Gail Collins remembers the "steely inner toughness" of a genuinely nice person, her friend Wendy Wasserstein
Hmm, I do seem to be focused lately on dying—and in particular on how a person is remembered and by whom. Which in the end seems to me not a terrible measure of the way the person lived.
To me, to be remembered, and remembered this way, by Gail Collins is some big deal. Collins has been editorial page editor of The New York Times for, oh, a bunch of years now (the crack research staff here at DWT will fill in the exact number later), and as far as I can tell, she's done a bang-up job. I don't remember a time when NYT editorials were timelier, more on target and to the point, or better-written. One thing I'm almost never able to discern, though, is her own voice. I can hardly ever guess which editorials she may have written herself. I suppose she considers this a hallmark of the job. But I miss the heck out of her.
I kept hearing about Collins when she was writing a column for the New York Daily News, and finally discovered what the fuss was about when she joined the roster of star columnists that was the glory, all too briefly, of New York Newsday.

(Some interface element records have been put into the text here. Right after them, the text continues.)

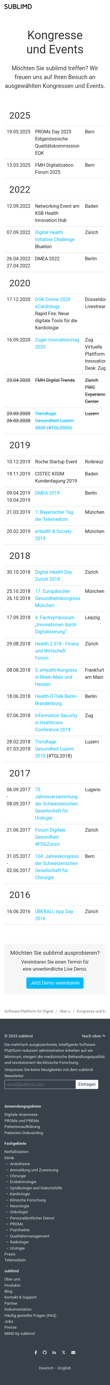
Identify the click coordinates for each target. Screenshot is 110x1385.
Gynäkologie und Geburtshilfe (36, 1187)
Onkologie (19, 1211)
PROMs (16, 1224)
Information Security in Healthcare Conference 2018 (56, 722)
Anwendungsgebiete (22, 1106)
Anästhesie (20, 1163)
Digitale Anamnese (21, 1114)
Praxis (9, 1254)
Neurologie (19, 1206)
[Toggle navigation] (102, 6)
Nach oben (94, 1036)
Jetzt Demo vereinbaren (55, 983)
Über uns (66, 1011)
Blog (8, 1291)
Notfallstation (16, 1151)
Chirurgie (18, 1175)
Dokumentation (18, 1309)
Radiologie (19, 1242)
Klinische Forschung (28, 1200)
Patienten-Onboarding (23, 1132)
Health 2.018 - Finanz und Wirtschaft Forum (57, 651)
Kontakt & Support (20, 1297)
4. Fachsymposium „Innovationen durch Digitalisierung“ (56, 625)
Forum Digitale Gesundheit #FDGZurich (50, 837)
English (64, 1368)
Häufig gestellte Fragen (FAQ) (30, 1315)
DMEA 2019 (47, 493)
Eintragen (87, 1084)
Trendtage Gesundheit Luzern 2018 (54, 749)
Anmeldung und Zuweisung (34, 1169)
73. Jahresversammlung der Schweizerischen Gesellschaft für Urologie (56, 804)
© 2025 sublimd (18, 1036)
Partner (11, 1303)
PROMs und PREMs (21, 1120)
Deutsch (46, 1368)
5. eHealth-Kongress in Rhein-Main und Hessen (56, 677)
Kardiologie (20, 1193)
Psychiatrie (20, 1229)
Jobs (8, 1321)
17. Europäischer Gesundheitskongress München (57, 598)
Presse (10, 1327)
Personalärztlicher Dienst (32, 1218)
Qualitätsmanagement (29, 1236)
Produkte (12, 1285)
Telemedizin (15, 1260)
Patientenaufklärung (22, 1126)
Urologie (17, 1248)
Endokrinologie (23, 1181)
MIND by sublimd (19, 1333)
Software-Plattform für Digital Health (34, 1011)
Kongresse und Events (55, 42)
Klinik (9, 1157)
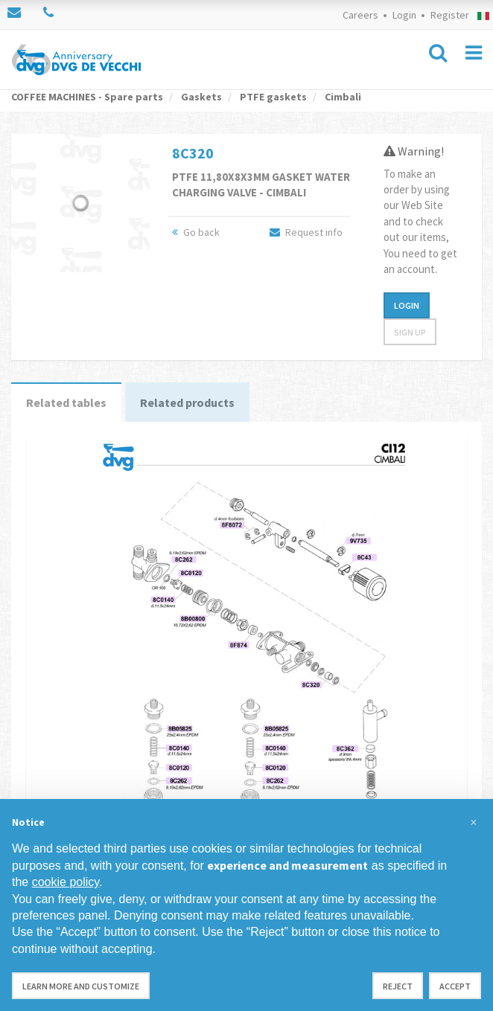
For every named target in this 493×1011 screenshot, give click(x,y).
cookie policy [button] (65, 882)
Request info (306, 232)
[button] (474, 823)
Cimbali (341, 96)
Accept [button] (455, 986)
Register (449, 15)
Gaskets (200, 96)
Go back (196, 232)
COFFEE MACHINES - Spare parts (87, 96)
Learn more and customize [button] (80, 986)
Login (404, 15)
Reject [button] (398, 986)
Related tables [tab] (66, 402)
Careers (360, 15)
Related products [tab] (187, 402)
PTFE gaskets (272, 96)
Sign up (410, 332)
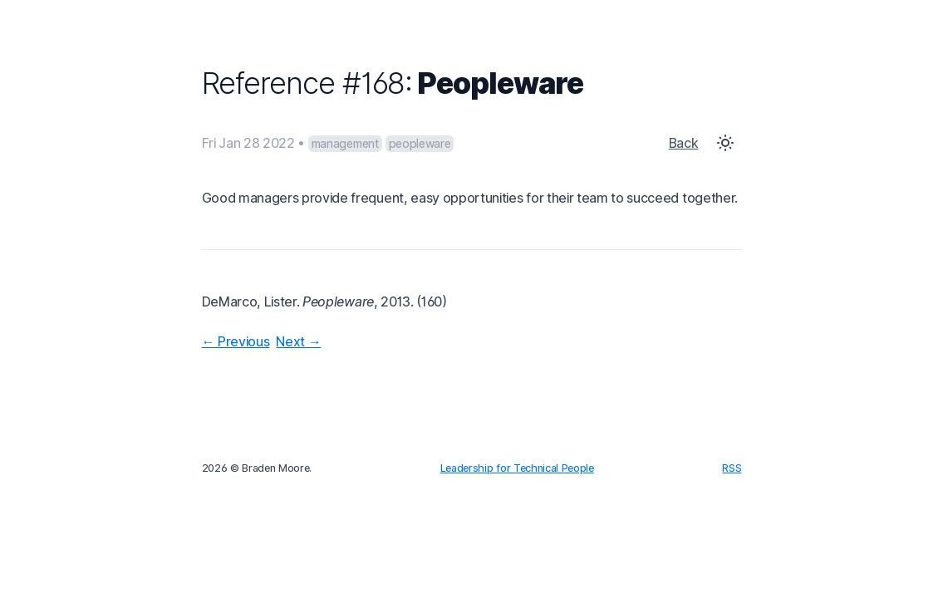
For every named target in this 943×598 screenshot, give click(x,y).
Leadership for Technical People (517, 468)
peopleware (420, 143)
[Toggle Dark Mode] (725, 142)
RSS (731, 468)
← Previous (236, 341)
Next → (298, 341)
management (345, 143)
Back (684, 143)
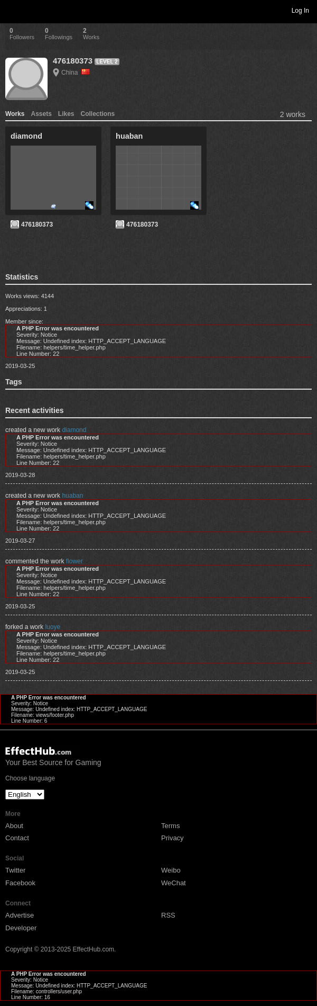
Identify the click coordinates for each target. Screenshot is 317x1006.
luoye (52, 627)
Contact (17, 838)
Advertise (19, 915)
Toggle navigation (12, 10)
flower (74, 561)
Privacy (172, 838)
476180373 (72, 60)
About (14, 826)
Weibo (171, 870)
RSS (168, 915)
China (75, 72)
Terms (170, 826)
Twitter (15, 870)
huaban (72, 495)
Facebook (20, 883)
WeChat (173, 883)
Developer (20, 928)
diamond (74, 430)
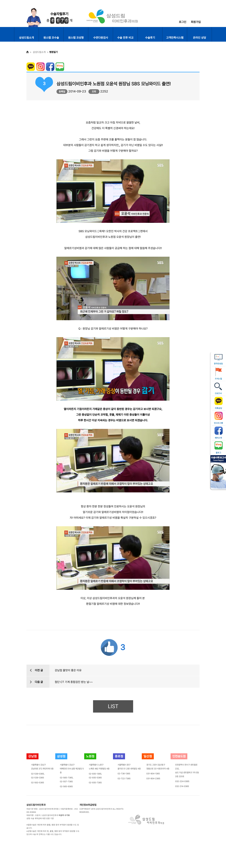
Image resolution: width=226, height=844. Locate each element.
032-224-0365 (182, 781)
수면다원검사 (100, 37)
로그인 (182, 22)
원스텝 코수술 (51, 37)
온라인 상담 (199, 37)
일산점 (148, 756)
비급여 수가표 (64, 815)
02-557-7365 (66, 781)
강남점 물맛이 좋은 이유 (68, 670)
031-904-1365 (153, 773)
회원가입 (196, 22)
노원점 (90, 756)
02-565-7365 (66, 777)
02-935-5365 (95, 777)
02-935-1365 (95, 774)
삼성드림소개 (26, 37)
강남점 (32, 756)
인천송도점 (179, 756)
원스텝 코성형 (76, 37)
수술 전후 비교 (125, 37)
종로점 (119, 756)
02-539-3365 (37, 777)
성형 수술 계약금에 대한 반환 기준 (40, 818)
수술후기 (150, 37)
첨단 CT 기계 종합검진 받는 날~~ (74, 682)
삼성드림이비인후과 (36, 804)
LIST (113, 706)
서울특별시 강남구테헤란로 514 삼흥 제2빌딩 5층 (72, 769)
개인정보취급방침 (87, 804)
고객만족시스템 (174, 37)
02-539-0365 (37, 774)
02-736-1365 (124, 773)
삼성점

When the suits in L.A. killed that remarkable paper, she landed at the Times, and it seemed to take her awhile to "refind" her column voice in that sea of gray type. But she did. Then she vanished into her present job.
I can think of a very few writers today who are as good. I can't think of any who are better.—Ken
The New York Times
January 31, 2006
An American Woman
By GAIL COLLINS
Wendy Wasserstein and I had a running e-mail joke in which we took turns taking responsibility for everything bad that happened. "I'll bring the Iraqi constitution and we can work on it in the bar," she wrote last year before a theater date. I congratulated her for getting Michael Brown the FEMA job. We both claimed to be in charge of the Middle East peace process.
We were making fun of Wendy's reputation for good-heartedness. Her outrageously premature death yesterday deprived the nation of a beloved playwright, but it also stripped the city of one of its best people.
The first time I met her, she was rushing to a speaking engagement at a small library in a faraway section of Brooklyn. I assumed that either this was the historic spot where she had learned to read or that she was related to the librarian. But no, it was simply a place that had the moxie to ask a Pulitzer Prize-winning playwright to come and do its event.
"Last month I was voted Miss Colitis," Wendy once wrote. "I was honored at the Waldorf-Astoria and presented with a Steuben glass bowl — by Mary Ann Mobley Collins, a former Miss America. It's not that the treatment of colitis is an unworthy mission, but I have no connection to the cause except that I received a letter from the Colitis Committee asking me to show up. In other words, I became Miss Colitis because I am very nice."
Sometimes it was almost impossible to resist taking advantage. Wendy and I once jointly agreed to give talks at a convention of women journalists being held in Montana, under the theory that it would be an excellent opportunity to see one another. (We had reached that circle of scheduling hell in which two people who live less than a mile apart have to traverse the continent in order to have coffee.) After I arrived, I got a call from Wendy, who had missed the plane. Her only alternatives were to cancel or fly in at midnight, give her address at breakfast and then immediately return to the airport.
"You should do whatever you think best," I said cruelly. "The only thing I can tell you is that these women are really nice and they're looking forward to meeting you."
I picked her up at midnight. "You were right," she said, as we drove back to the airport 10 hours later. "They were awfully nice women."
Wendy was a charter member of the company of nice women, a river of accommodating humanity that flows through Manhattan just as it flows through Des Moines and Oneonta, N.Y., organizing library fund-raisers, running day care centers, ordering prescriptions for elderly parents, buying all the birthday presents and giving career counseling to the nephew of a very remote acquaintance who is trying to decide between making it big on Broadway and dentistry.
In the essay that began with the Miss Colitis story, she noted that niceness had become unfashionable, and promised to be crankier in the future. It was just a literary device. Wendy understood that being considerate in a society of self-involved strivers was not for wimps. It required a steely inner toughness that was the hallmark of many of her heroines.
She also knew her own nature. "Frankly, I never want to leave a room and be thought of as a horrible person," she admitted. But Wendy never explained what the rest of us were supposed to do when she left the room before us.